▸ What you need to do: Your reply should repeat, exactly, the line containing "Instruction: Click the NEXT button" and the rest of the material after it.
══════════════════════════════
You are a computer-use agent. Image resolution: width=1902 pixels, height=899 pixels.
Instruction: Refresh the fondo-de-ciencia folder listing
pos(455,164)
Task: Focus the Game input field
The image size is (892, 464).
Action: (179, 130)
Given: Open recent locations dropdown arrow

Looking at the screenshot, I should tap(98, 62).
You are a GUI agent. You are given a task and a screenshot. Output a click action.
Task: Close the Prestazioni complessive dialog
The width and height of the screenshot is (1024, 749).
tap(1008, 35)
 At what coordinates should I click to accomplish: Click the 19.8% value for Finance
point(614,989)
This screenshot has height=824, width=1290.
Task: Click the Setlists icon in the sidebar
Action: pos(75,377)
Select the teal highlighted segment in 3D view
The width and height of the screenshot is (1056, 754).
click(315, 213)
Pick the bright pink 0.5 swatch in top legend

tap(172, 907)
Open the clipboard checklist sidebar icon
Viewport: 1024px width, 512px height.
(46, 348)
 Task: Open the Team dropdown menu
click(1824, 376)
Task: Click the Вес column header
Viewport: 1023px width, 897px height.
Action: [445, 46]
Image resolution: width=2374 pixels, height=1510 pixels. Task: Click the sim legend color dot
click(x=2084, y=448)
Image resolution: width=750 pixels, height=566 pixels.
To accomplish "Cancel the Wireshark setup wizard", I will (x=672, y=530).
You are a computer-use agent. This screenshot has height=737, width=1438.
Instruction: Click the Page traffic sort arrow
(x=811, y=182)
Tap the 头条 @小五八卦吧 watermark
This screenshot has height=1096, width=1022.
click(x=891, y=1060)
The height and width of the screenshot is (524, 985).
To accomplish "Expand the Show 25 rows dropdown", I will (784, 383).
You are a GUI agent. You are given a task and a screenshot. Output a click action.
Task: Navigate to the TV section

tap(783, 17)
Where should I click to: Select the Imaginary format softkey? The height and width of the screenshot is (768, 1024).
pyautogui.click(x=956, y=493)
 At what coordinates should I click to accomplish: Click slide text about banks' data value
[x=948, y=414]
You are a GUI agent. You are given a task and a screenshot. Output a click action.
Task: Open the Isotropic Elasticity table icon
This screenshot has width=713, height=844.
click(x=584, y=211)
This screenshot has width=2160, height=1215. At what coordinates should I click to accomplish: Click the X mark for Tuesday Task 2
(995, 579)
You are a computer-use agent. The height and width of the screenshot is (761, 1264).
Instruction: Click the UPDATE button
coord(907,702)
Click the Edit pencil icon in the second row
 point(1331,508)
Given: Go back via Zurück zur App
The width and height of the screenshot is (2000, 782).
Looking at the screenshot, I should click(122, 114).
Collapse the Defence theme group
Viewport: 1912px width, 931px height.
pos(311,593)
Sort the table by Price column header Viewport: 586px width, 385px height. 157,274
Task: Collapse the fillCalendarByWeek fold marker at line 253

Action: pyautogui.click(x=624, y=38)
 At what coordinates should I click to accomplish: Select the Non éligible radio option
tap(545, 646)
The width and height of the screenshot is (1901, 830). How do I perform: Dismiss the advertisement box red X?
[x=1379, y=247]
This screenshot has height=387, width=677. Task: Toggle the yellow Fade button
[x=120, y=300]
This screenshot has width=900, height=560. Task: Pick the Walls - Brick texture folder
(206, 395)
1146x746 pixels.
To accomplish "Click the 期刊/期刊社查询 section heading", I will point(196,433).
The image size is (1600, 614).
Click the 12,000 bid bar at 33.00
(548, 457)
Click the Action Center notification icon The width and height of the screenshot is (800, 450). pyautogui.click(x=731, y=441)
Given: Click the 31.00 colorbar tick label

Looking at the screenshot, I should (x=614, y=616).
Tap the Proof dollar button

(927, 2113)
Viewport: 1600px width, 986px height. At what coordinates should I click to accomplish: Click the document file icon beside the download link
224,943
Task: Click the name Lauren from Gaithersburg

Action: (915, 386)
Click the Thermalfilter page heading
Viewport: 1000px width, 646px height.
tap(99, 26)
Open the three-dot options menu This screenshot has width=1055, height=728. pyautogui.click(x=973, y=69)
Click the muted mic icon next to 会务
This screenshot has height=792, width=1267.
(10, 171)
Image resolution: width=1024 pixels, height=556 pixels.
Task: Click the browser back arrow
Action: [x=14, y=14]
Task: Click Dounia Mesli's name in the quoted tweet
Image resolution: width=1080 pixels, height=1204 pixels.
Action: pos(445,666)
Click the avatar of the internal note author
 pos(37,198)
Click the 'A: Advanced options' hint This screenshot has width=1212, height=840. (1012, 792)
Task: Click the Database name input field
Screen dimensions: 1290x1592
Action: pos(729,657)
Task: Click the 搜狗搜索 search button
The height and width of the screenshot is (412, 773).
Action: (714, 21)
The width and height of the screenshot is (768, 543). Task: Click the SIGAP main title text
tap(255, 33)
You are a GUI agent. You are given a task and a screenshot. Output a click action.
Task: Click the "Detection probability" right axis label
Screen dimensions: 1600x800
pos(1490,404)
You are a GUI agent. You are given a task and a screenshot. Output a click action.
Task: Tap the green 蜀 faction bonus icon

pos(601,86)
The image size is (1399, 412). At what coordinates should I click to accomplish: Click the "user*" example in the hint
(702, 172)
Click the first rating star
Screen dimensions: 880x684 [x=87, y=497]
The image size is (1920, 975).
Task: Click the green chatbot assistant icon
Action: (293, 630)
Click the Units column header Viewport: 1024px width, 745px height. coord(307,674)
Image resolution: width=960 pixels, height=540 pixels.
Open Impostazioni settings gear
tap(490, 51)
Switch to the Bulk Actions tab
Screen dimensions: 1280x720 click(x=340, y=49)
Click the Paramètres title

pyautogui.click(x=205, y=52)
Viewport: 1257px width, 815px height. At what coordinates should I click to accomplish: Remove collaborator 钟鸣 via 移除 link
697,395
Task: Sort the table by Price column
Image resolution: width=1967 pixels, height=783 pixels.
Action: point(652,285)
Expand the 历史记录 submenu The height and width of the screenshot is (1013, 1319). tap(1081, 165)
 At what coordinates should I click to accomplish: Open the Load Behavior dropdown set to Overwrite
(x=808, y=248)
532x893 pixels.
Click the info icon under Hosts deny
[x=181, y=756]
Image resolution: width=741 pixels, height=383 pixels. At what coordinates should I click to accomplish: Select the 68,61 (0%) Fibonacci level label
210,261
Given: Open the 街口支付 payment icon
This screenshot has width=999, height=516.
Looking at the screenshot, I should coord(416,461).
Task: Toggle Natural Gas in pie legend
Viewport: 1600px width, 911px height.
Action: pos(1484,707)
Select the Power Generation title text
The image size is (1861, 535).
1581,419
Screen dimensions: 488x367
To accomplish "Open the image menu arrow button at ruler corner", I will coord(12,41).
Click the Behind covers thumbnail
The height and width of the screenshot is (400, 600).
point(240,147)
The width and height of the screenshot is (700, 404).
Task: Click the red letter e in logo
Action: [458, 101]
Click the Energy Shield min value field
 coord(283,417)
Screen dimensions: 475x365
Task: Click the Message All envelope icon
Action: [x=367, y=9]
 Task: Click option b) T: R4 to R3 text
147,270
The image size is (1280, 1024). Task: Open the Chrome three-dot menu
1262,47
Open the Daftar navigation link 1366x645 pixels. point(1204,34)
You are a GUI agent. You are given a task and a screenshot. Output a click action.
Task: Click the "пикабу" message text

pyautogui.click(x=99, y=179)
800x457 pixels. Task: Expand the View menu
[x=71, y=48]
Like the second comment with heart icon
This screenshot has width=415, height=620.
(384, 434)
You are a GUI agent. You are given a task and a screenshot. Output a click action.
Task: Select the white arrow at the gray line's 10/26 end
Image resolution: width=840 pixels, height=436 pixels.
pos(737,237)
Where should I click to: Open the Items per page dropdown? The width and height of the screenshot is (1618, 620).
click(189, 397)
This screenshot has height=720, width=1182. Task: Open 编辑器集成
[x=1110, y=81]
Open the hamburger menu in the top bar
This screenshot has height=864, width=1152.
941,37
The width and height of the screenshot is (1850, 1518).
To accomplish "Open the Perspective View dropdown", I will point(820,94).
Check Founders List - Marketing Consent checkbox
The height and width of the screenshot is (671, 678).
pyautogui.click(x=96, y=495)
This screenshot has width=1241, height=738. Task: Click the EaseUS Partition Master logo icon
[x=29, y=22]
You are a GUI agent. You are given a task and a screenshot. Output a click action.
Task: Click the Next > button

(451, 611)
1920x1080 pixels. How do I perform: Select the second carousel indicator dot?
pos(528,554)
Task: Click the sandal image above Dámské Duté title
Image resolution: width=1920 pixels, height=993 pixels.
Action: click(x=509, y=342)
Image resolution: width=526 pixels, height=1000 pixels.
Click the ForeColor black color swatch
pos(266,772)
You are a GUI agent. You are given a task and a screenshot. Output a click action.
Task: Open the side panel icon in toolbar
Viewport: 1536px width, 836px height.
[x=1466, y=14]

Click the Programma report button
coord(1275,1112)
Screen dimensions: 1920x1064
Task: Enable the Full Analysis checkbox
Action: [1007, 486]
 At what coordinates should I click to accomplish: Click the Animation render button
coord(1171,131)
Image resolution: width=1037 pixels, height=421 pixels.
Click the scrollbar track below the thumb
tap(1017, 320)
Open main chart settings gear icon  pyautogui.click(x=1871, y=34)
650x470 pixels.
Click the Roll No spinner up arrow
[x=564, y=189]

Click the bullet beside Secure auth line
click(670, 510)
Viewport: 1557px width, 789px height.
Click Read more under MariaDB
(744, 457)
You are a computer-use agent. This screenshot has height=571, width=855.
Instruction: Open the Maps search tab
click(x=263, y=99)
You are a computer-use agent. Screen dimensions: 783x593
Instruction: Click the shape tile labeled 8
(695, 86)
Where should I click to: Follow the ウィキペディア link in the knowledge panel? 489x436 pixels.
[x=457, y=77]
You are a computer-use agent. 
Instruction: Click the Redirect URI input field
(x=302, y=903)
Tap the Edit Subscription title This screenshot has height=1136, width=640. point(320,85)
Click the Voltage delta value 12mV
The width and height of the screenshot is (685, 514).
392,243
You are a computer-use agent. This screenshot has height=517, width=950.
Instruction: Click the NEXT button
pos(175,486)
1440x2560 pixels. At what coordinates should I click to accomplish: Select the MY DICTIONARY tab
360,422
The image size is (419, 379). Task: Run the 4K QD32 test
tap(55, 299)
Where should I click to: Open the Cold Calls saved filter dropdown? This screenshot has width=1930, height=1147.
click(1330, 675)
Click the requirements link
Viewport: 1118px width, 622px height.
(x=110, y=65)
══════════════════════════════
▸ Answer to this exercise:
Instruction: Click the NEXT button
pos(175,486)
1440x2560 pixels. At what coordinates should I click to accomplish: Select the MY DICTIONARY tab
360,422
The image size is (419, 379). Task: Run the 4K QD32 test
tap(55, 299)
Where should I click to: Open the Cold Calls saved filter dropdown? This screenshot has width=1930, height=1147.
click(1330, 675)
Click the requirements link
Viewport: 1118px width, 622px height.
(x=110, y=65)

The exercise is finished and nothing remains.